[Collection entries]
^^^^

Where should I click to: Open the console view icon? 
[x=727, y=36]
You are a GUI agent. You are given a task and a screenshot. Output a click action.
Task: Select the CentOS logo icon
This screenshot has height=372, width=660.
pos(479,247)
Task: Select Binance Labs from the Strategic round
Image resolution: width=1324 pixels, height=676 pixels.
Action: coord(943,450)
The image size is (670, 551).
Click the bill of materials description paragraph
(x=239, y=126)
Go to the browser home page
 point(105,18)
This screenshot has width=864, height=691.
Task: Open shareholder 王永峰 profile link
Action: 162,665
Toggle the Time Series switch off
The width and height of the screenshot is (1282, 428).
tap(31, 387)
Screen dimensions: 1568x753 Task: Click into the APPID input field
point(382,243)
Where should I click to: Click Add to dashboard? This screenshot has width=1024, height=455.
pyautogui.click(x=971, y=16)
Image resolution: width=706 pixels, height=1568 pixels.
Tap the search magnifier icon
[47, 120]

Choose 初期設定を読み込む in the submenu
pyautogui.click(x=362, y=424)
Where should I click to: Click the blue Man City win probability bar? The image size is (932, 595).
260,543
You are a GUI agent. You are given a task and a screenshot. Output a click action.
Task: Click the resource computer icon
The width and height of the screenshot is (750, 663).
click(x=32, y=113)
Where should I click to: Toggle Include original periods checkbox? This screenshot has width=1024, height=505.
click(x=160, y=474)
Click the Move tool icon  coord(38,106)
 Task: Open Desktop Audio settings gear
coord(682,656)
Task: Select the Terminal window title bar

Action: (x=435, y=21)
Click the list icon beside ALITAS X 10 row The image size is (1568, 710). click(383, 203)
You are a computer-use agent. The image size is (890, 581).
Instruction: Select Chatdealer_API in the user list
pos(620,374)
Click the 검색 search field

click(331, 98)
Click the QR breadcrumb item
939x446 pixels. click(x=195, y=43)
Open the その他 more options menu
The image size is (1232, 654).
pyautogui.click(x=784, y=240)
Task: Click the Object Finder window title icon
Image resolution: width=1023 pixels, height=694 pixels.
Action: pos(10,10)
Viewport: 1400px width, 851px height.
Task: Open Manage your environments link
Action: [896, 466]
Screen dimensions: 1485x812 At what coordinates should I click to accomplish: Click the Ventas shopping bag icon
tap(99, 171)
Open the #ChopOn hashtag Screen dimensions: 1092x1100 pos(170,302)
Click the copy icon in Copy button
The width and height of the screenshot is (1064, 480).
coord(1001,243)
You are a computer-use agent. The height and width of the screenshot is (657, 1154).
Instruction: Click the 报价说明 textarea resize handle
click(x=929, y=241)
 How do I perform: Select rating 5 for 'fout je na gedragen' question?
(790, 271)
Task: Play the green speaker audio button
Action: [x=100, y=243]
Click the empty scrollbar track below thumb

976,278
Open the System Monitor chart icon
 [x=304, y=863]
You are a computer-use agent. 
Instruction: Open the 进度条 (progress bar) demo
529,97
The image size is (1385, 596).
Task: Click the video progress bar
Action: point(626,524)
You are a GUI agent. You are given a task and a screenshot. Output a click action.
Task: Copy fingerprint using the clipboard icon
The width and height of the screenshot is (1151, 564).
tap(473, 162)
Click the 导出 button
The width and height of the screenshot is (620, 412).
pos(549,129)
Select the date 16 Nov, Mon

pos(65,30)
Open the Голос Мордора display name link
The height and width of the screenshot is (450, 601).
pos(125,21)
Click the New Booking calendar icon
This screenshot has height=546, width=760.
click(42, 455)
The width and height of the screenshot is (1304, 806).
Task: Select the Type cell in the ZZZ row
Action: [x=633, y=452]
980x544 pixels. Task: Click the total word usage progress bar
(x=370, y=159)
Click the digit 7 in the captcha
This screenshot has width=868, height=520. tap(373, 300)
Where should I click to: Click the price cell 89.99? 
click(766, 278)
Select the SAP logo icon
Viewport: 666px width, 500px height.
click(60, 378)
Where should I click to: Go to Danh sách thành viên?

^^^^

Exercise objective:
Return every line above in which the string "Copy" occurs.

Worked solution:
Click the copy icon in Copy button
Task: Copy fingerprint using the clipboard icon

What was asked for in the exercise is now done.